Un célebre investigador de la UNAM (cuyo nombre me reservo para no hacerle publicidad), ha escrito que el triunfo electoral de AMLO es como la caída del Quinto Sol. Andrés Manuel sería Quetzalcóatl que regresa a territorio azteca, aunque en realidad es un conquistador zafio que viene a robarse el Tesoro de Moctezuma (o lo que queda de él, que todavía es mucho).

Dado que tales comparaciones cósmicas son puras vaciladas, no me vería en la necesidad de referirme a ellas.

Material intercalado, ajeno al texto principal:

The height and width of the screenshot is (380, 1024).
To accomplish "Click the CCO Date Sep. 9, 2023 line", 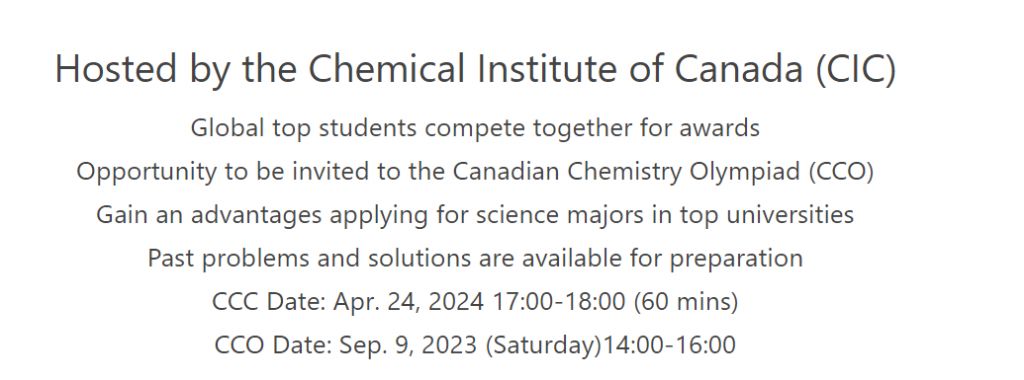I will pyautogui.click(x=475, y=345).
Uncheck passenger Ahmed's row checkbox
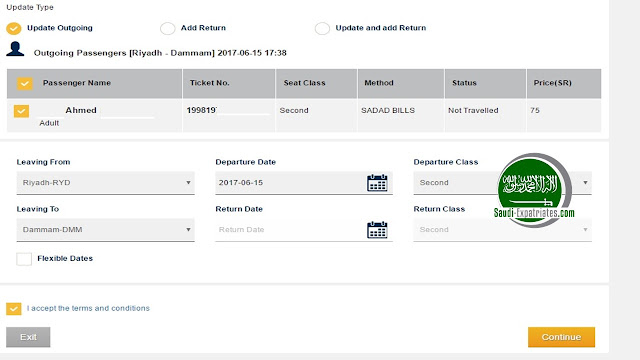Image resolution: width=640 pixels, height=360 pixels. pyautogui.click(x=21, y=111)
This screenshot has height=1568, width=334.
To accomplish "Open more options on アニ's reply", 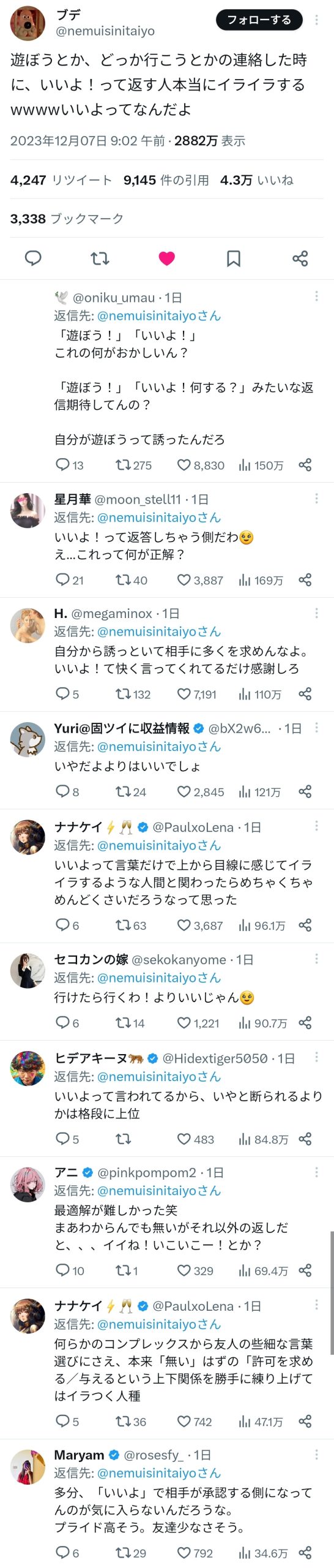I will pyautogui.click(x=316, y=1172).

Pero algo me llama la atención entre tantas exageraciones de mis colegas atarantados. Tengo el presentimiento de que AMLO se maneja en sus estrategias políticas en términos duales, como los aztecas.

Los cristianos parten como dogma de fe de la Santísima Trinidad (Padre, Hijo y Espíritu Santo). El universo mexica, en cambio, es dual: caos y orden, tiempo y espacio, masculino y femenino, noche y día, etcétera. En sus orígenes, el nombre de este dios dual fue Ometéotl, que es “in Tonan, in Tota, Huehueteotl (o sea, “Madre nuestra y Padre nuestro, que juntos son Viejo Dios”). No en balde, Ometéotl vive en Omeyocann, “el Sitio de la Dualidad”.

No creo, como escribió ridículamente mi colega de la UNAM, que AMLO sea la encarnación de Quetzalcóatl ni de los conquistadores españoles, ni siquiera que sea azteca, porque en todo caso es maya-chontal. Pero la forma de hacer política del oriundo de Macuspana es en cierta forma dual, como lo fue el universo de Mesoamérica.

Por ejemplo, como jefe de Gobierno, en la Ciudad de México, solía jugar con la dualidad del poder: delegaba cada campo de gobierno en dos responsables. A la larga, ambos se confrontaban y recurrían a él en busca de respaldo. Su posicionamiento discursivo se dividió entre “la Mafia del Poder” y los verdaderos liberales. Algo similar pasó en su discurso de triunfo electoral en el Zócalo: en materia económica nombró lo mismo a Carlos Urzúa que a Alfonso Romo. En asuntos internacionales a Héctor Vasconcelos y Marcelo Ebrard. En política interna a Olga Sánchez Cordero y a Tatiana Clouthier.

¿Le funcionará a AMLO esta delegación dual de cada espacio del poder durante su sexenio como ahora lo piensa hacer en estos meses de transición? Esperemos que sí. Porque aún persiste y se ha agudizado en México la peor de las dualidades posibles para un país moderno: la división entre ricos y pobres. Una desigualdad que no hemos eliminado a pesar de los siglos y de las buenas (y malas) intenciones de nuestros gobernantes.